S’il y a le système financier, c’est parce que des décideurs ont voulu des martingales permettant de prélever des sommes fantastiques sur les flux financiers créés par l’activité réelle, et parce que de brillants mathématiciens comme celui du film ont préféré en avoir leur part plutôt que de construire des routes.
Il n’y a pas de génération spontanée d’une structure de péché, elle vient de l’imagination puis des décisions humaines de quelques uns, de la complicité d’une « élite » et de la résignation, l’absence de résistance, de la foule.
Il faut aussi remarquer que l’emballement du système financier a commencé dans les années 80, avec en France des gens comme Delors et Bérégovoy, comme vous le faisiez naguère remarquer, c'est-à-dire lorsque le communisme soviétique donnait des signes de fatigue : échec afghan, accidents industriels et militaires répétés avant Tchernobyl et bien sûr symbole majeur du pontificat de Jean-Paul II. Si un système s’écroule, l’hybris humaine enfourche un autre cheval. Sans conversion, nous allons de chute en chute.
PH

[ De PP à PH - Le casino-capitalisme n'a pas été inventé, ni mis en place, par les salariés montrés dans ce film. S'en prendre à eux ne résoud rien. On peut d'ailleurs imaginer que la grâce touchera l'un d'entre eux.
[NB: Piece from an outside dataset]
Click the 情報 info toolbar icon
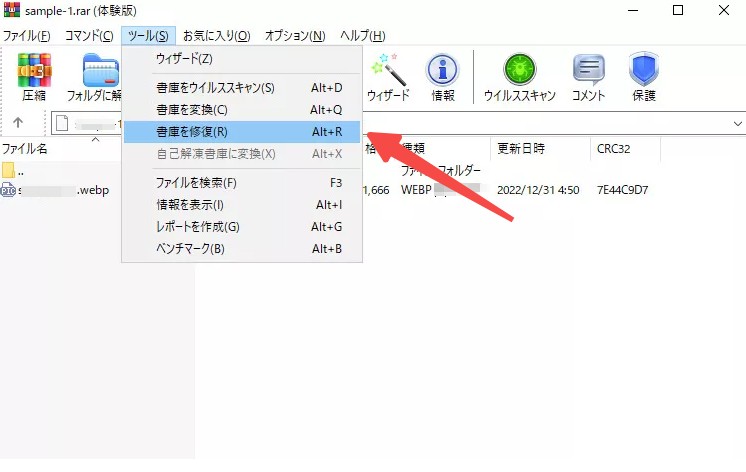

On ne peut pas imaginer qu 'elle touchera le système. ]

réponse au commentaire
réponse au commentaire

Écrit par : Pierre Huet / | 06/06/2012

@ PP

je parle de "de la résignation, l’absence de résistance, de la foule".
Pourquoi nos brillants polytechniciens désertent-ils les fonctions publiques ou militaires et l'industrie au profit de la modèlisation bien payée de mille-feuille financiers?
Il savent ce qu'ils font, il sont censés être très intelligents.
______

Écrit par : Pierre Huet / | 07/06/2012

Les commentaires sont fermés.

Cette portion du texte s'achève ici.